On Monday, AMD announced that its first quarter revenue would fall significantly short of expectations as a result of repeated price cuts and heated competition from Intel. Overall, AMD seems to be in a bit of a rough spot at the moment. To deal with the situation, the company said it planned to restructure its business model, cut capital expenditures, reduce discretionary expenses, and limit new hires.

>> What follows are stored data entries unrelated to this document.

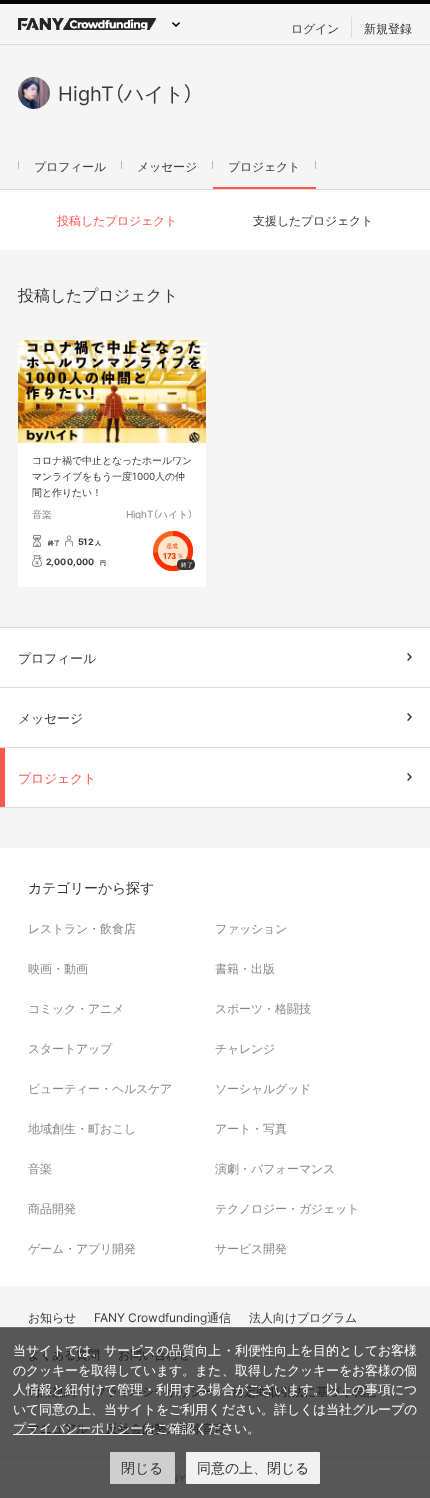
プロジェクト (264, 166)
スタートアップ (70, 1048)
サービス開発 (251, 1248)
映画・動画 (58, 968)
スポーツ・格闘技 (263, 1008)
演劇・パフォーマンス (275, 1168)
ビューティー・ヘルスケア (100, 1088)
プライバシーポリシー (78, 1428)
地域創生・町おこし (82, 1128)
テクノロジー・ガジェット (287, 1208)
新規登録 (388, 28)
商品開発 (52, 1208)
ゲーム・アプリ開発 (82, 1248)
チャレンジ (245, 1048)
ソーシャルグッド (263, 1088)
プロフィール (70, 166)
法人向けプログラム (303, 1317)
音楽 (42, 513)
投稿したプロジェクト (117, 220)
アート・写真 (251, 1128)
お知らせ (52, 1317)
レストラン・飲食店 (82, 928)
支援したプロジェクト (313, 220)
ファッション (251, 928)
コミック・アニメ (76, 1008)
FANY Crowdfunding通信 (162, 1317)
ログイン (315, 28)
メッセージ (167, 166)
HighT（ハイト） (159, 513)
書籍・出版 (245, 968)
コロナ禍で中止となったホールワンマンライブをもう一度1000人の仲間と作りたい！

The folks at ExtremeTech have now put up an article that takes a closer look at how AMD is likely to get back on its feet. According to the article, the consensus among analysts is that AMD's restructuring won't be drastic, and that the company "should find its way back to profitability later this year." The restructuring could involve work force reductions, although an analyst for Mercury Research told ExtremeTech that any cuts wouldn't be significant. Indeed, large cuts could hurt AMD's competitiveness. And besides, according to Jon Peddie of Jon Peddie Research, neither AMD nor ATI were "fat" when they merged last year, and there was little to no personnel overlap. "When they came together, they were expecting all these redundancies. Well, it happened, and guess what – they can't find any.
Instead of cutting a significant portion of its work force, ExtremeTech suggests that AMD may look at outsourcing to cut costs. A Merrill Lynch analyst quoted by the site also states, "We expect to see [AMD] in the market for additional financing shortly."